Multi-org means running Salesforce in more than one connected production org — typically because of acquisitions, regulatory requirements, or business unit autonomy. The decision is heavy because consolidation is hard and divergence multiplies maintenance work.

When multi-org makes sense:

  • Regulatory walls — financial services where one division can't share data with another by law.
  • Geographic data residency — EU data must stay in an EU-region org; US data in a US-region org.
  • M&A — newly acquired companies on their own Salesforce that aren't worth migrating.
  • Independent divisions — autonomous business units with totally different processes.

When NOT multi-org:

  • "Different teams want different things" — that's solved with Record Types, Apps, and proper sharing.
  • Cost: you're paying for Salesforce twice (or more), plus integration costs.

If you do go multi-org:

  1. Master the data model — define the canonical schema you want shared. Decide which objects sync (Accounts, Products, Pricebooks) vs which stay local (Cases, internal Tasks).
  2. Hub + spoke or mesh? — one central org as the source of truth (hub) with subsidiaries pulling from it, or peer-to-peer? Hub-and-spoke is simpler to govern.
  3. Integration layer:
  • Salesforce Connect — exposes external objects as virtual tables. Real-time, no copy. Best for read-only views of the hub from spokes.
  • Salesforce-to-Salesforce (S2S) — built-in cross-org connector. Limited but free. Better for low-volume sharing.
  • Mulesoft or middleware — for any meaningful integration volume. Hub-and-spoke flows through Mulesoft as the orchestrator.
  • Replication via change data capture or Platform Events — for near-real-time sync.
  1. Identity strategy — single SSO IdP across all orgs (Okta/Azure AD federating to each). Users have one identity but log into the appropriate org.
  1. Reporting strategy — cross-org reporting is the hardest part. Options:
  • Replicate read-only into a data warehouse (Snowflake/BigQuery) and report from there.
  • CRM Analytics can pull from multiple orgs into a unified analytics layer.
  • Data Cloud (if licensed) can ingest from multiple orgs and provide a unified view.
  1. Governance — change control across orgs. Versioning of shared metadata. Cross-org release calendar.
  1. Cost & licensing — every spoke org needs its own licensing. Plan for that.
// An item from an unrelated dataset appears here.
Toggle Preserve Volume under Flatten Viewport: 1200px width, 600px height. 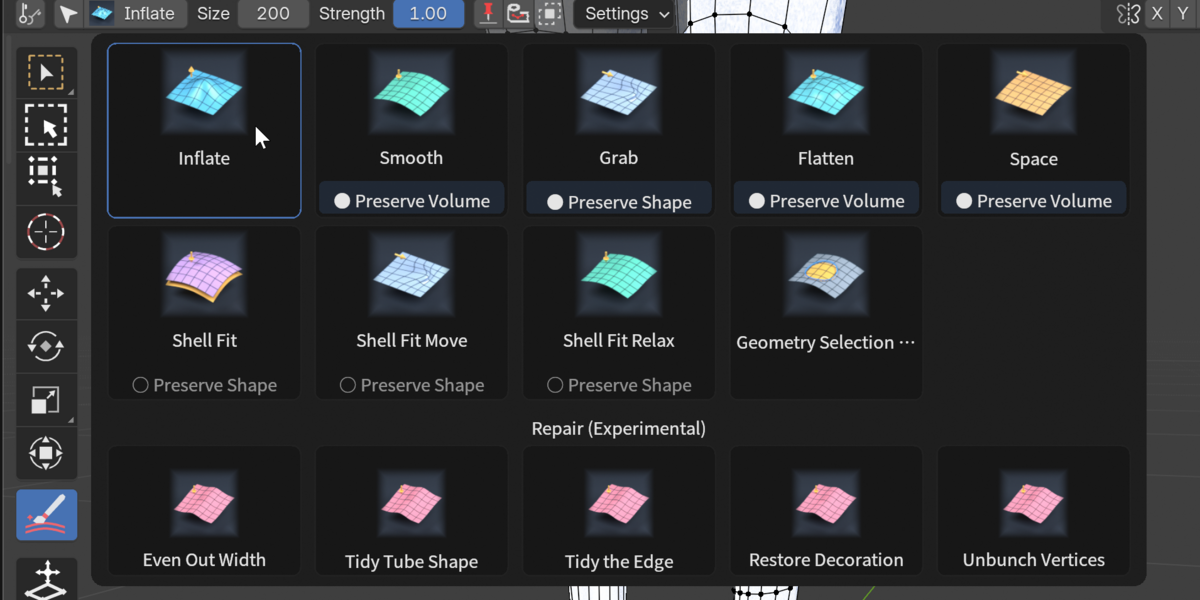826,200
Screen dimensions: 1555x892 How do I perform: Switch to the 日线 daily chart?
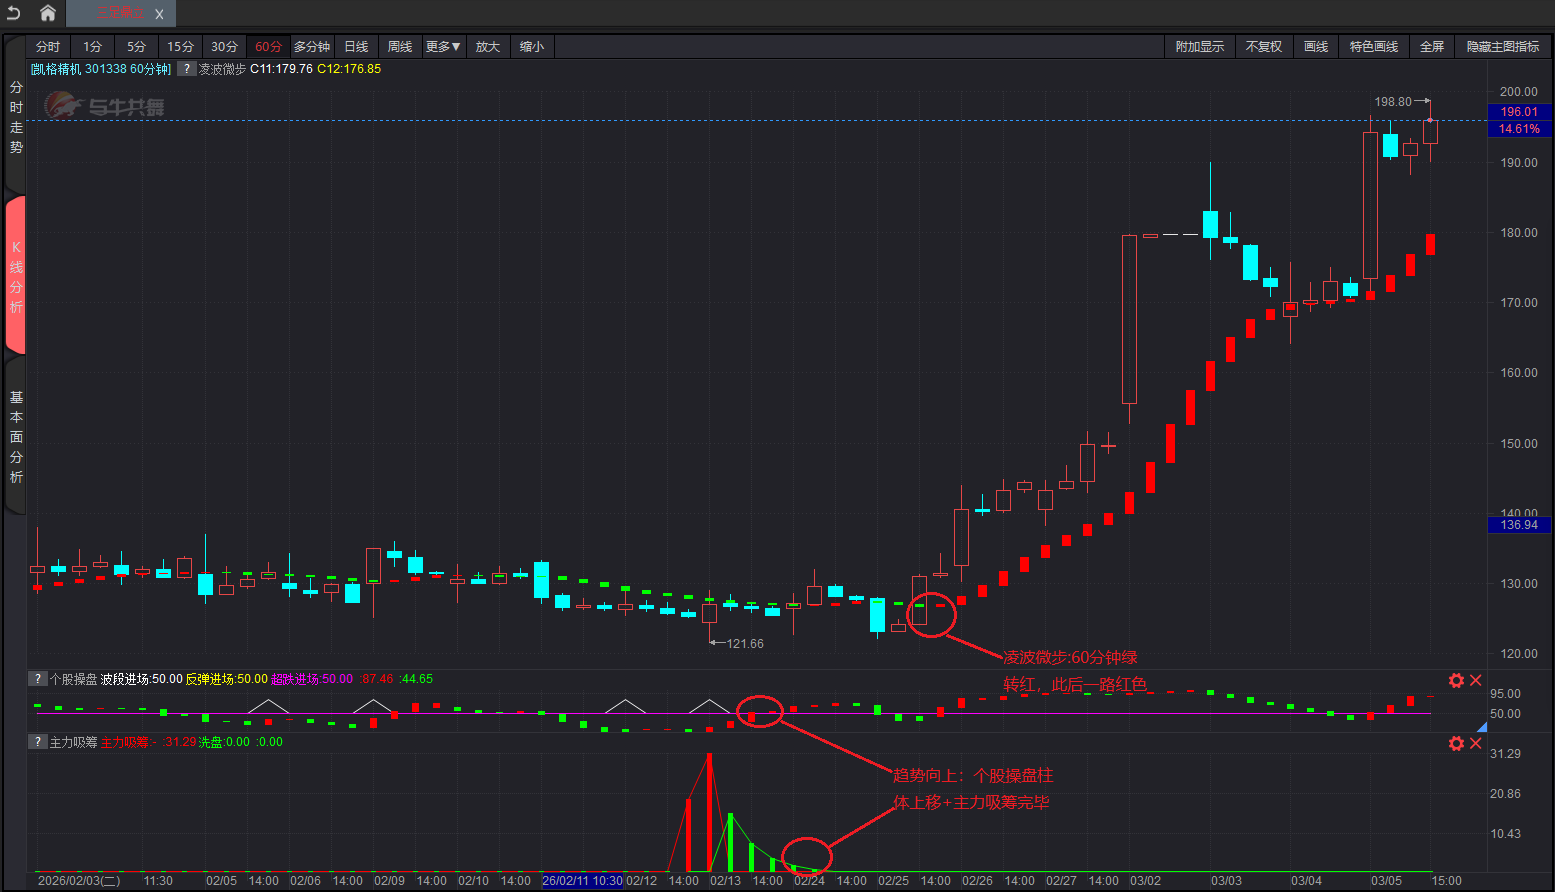coord(356,47)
Common mistake: starting multi-org because it feels like it solves a problem, when actually a single org with proper sharing and Apps would have done. Multi-org is a one-way street that makes everything more expensive forever. The senior answer is: be very sure before you commit.

Why this answer works

Architect-level question. Tests judgement first, mechanics second. The "do not start unless you must" point and naming hub-and-spoke vs mesh are the senior signals.